One of the nicest things about getting older is reconnecting with things from one’s younger days: memories swirling as the trigger (a song, a smell, the feel of some material) rushes you backwards and forwards through time; remembering who you were, who you imagined you would be; contemplating who you are and who you hope to be.
I had an aunt and uncle, my windows on the world. They were glamorous and well travelled: both worked in TV. We would stay with them for a few days every year, their house a treasure trove of ideas, music, imagery. They were everything I wished to be. Where my parents filled us with strong tea laced with vast quantities of sugar, they offered coffee, no sugar. Not instant coffee. Real coffee. From beans ground in front of us kids, who until then had been wildly oblivious to the idea that coffee ‘came’ from anywhere apart from a jar. They had cheeses that bore no relationship to the disgusting bright orange sweaty chunks of stuff that passed for cheese in our house. They served bread that came in large chunks torn from loaves that came whole, not pre-sliced, and that had (shock!) both texture and taste – so unlike our own dear ‘pan loaf’ in its plastic wrapper, as wilted and pale and badly nourished as a Scots kid in winter in the 70s. Their shelves were filled with books, with authors whose names clearly signified otherness. Well worn Penguin paperbacks sat side by side with exotic looking books about art, music, books not even written in English. I was a kid shyly ecstatic in a sweet shop of ideas, of possibilities.

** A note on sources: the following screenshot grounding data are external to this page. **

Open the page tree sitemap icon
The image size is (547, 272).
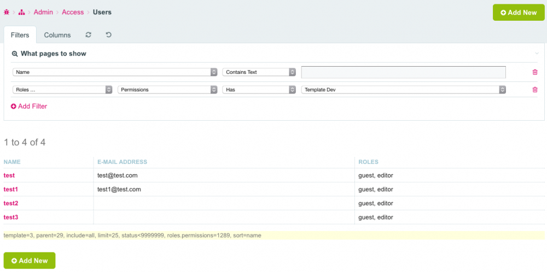point(22,12)
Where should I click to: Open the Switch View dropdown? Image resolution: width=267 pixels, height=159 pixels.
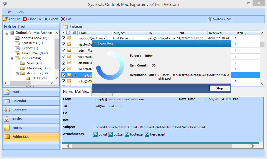point(222,19)
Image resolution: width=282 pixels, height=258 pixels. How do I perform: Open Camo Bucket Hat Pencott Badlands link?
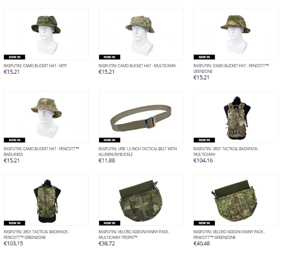click(x=41, y=152)
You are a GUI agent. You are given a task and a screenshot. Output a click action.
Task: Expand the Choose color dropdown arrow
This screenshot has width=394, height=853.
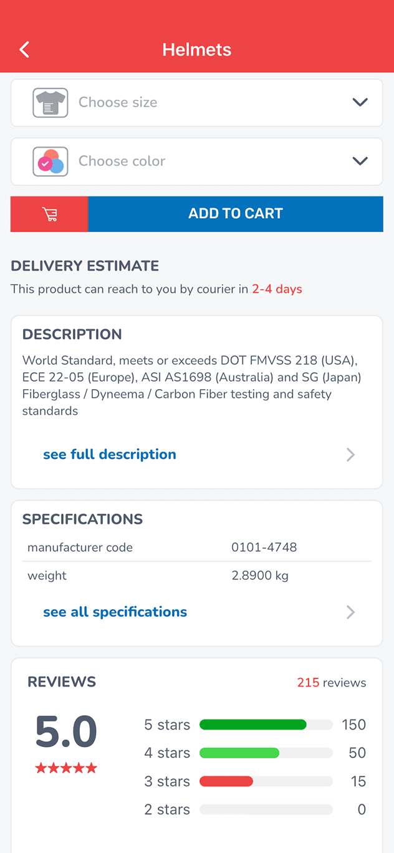click(360, 161)
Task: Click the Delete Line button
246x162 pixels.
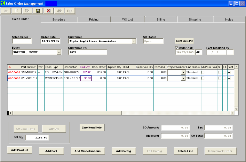Action: pyautogui.click(x=185, y=151)
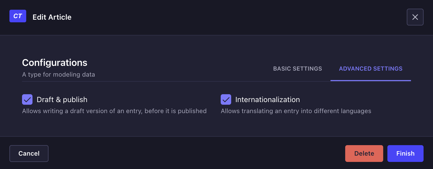Click the checkmark icon inside Internationalization

click(226, 99)
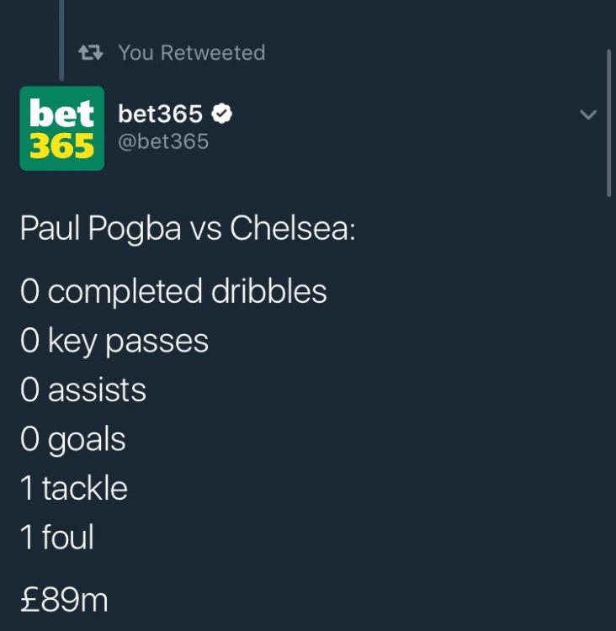Click the '0 goals' stat line
The width and height of the screenshot is (616, 631).
(73, 439)
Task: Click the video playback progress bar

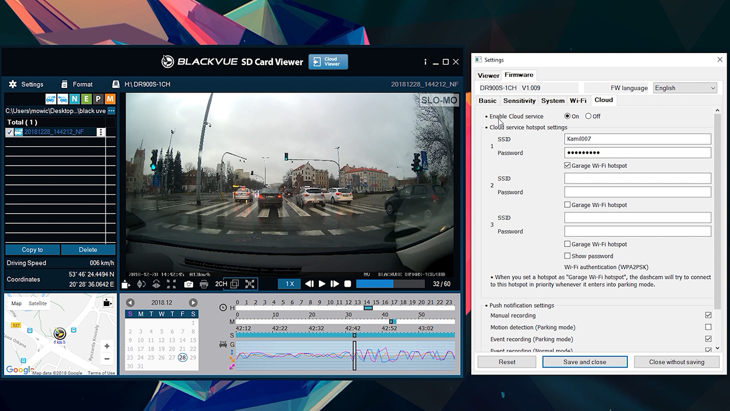Action: [x=390, y=284]
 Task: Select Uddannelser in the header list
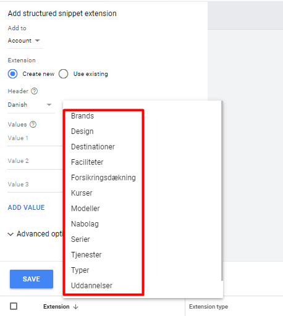[91, 286]
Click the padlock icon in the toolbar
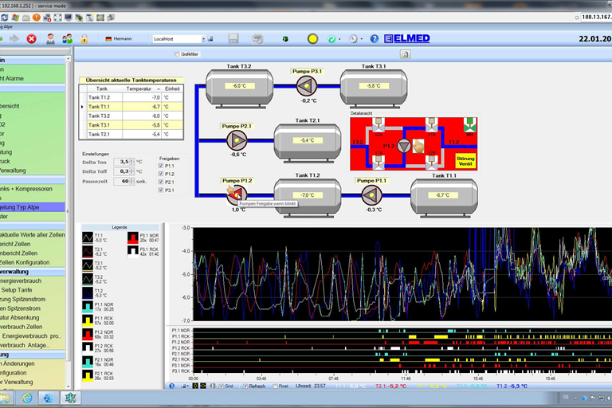The image size is (612, 408). click(x=84, y=38)
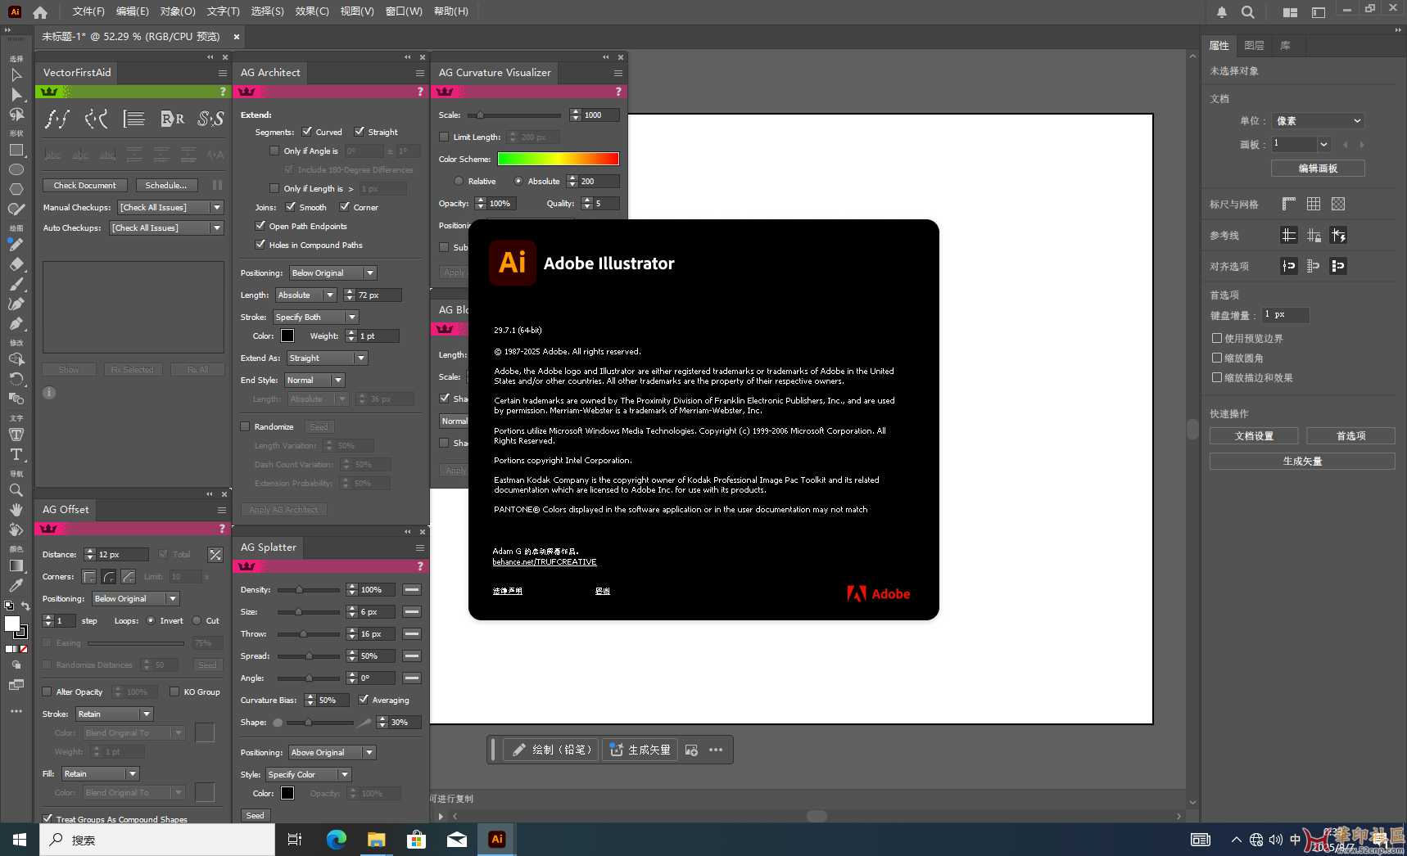Click the Color Scheme gradient bar
Image resolution: width=1407 pixels, height=856 pixels.
point(558,159)
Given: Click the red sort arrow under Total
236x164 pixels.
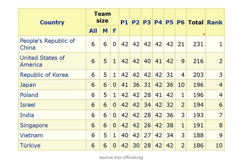Looking at the screenshot, I should (204, 35).
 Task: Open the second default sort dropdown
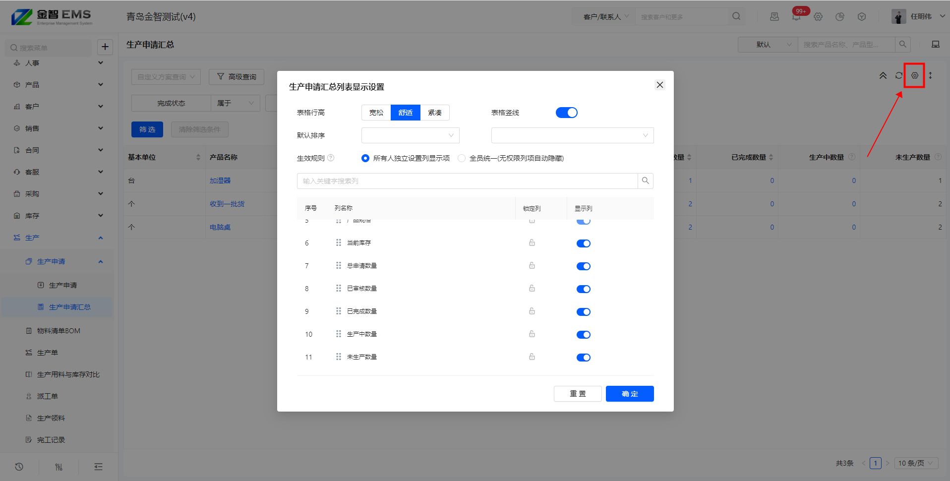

I slept on a camp bed in my uncle’s study, surrounded by things and ideas that kept me up night after night, quietly uncovering a world I could never have imagined. My uncle made documentary films, work that took him from Soviet Russia to apartheid South Africa to Chile. If downstairs was the world of beauty, of pleasure, of delight, his study upstairs was the world of of life’s cruelty and pain and suffering. In scraps of scripts for his films, in piles of newspaper clippings and photographs, letters written in unfamiliar forms, the realities of so many of the world’s population came alive to me for the first time. At first as I secretly explored this world I was horrified; suddenly my gray world of sweaty cheese and wilted white ‘bread’ was a haven when contrasted the townships of Soweto, the Samizdat cellars of Moscow, the football stadiums of Chile. But as I explored further, another story emerged. A story of resistance, of the power of beauty to help us face those horrors, of the incredible strengths that lurk within all of us.I don’t know if my aunt and uncle knew what was happening to their naive provincial niece. They did however help me navigate this strange and scary journey with their willingness to answer questions, to talk. For the first time I learnt that asking questions was alright. For the first time I learnt that thinking, having ideas, defending them, was not just an irritating habit but a requirement for life, for passing into adulthood, and in some instances, for survival itself.

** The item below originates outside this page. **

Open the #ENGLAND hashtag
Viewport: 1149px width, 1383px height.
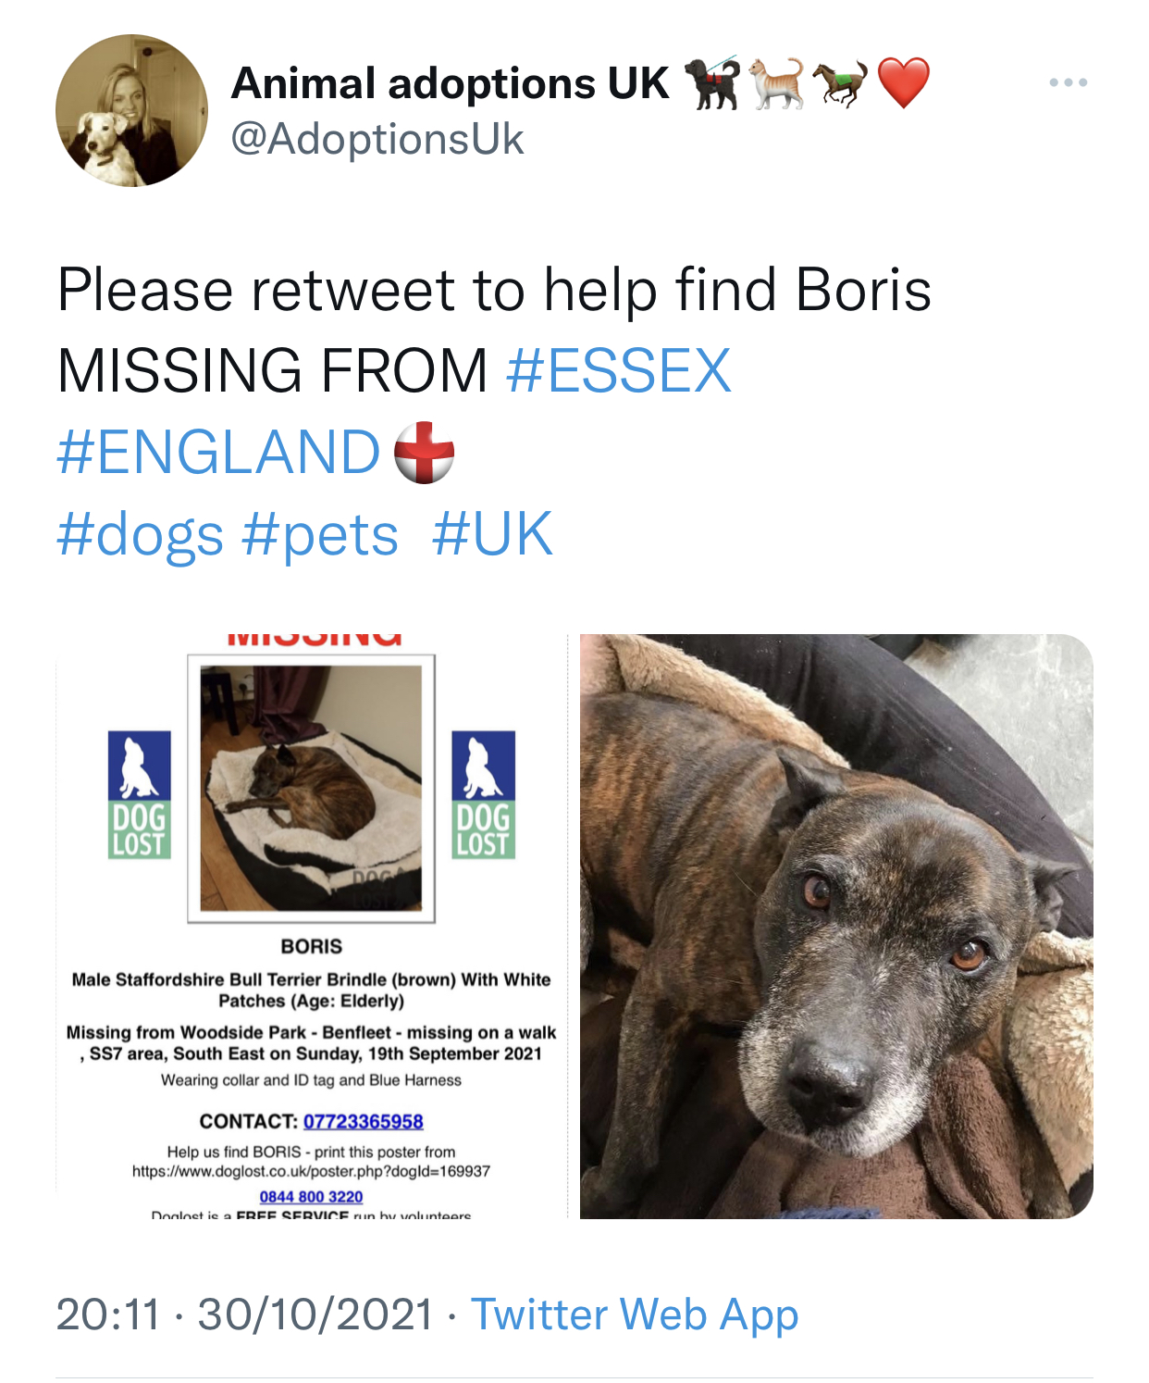pyautogui.click(x=218, y=452)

I also learnt in those early years that whilst a beautiful mind and spirit may not always triumph (the stories of Victor Jara and Steve Biko come to mind), knowing that they do exist makes it possible to at least look into the face of pain and see the possibility of hope. And nothing and no-one represented that to the young me more than the voice discovered downstairs in the haven that was my aunt and uncle’s record collection. Miriam Makeba. Mama Africa.

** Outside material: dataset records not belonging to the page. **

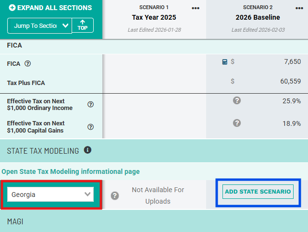Click State Tax Modeling info icon

point(87,150)
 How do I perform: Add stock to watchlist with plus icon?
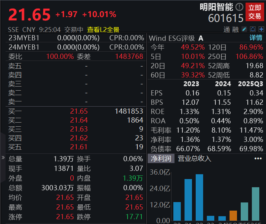(261, 29)
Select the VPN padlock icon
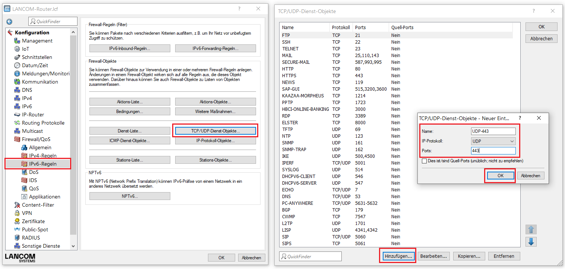 17,213
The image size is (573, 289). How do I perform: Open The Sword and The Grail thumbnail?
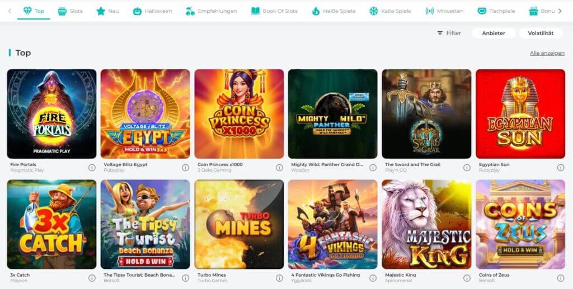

I wasn’t much older than my eldest son is now when this happened. And today I look at him, and wonder when and how he will make his journey. He knows full well that coffee comes from beans, he’s ground them often enough for me. He smells fresh baked bread every morning, lives surrounded by books and ideas and music. And yet, like me, he still has to take this other journey, to Conrad’s ‘heart of darkness’ yes but hopefully beyond too.
My aunt died some years ago, but my uncle lives still in that house. I think it’s time my son spent a few nights in his great uncle’s study.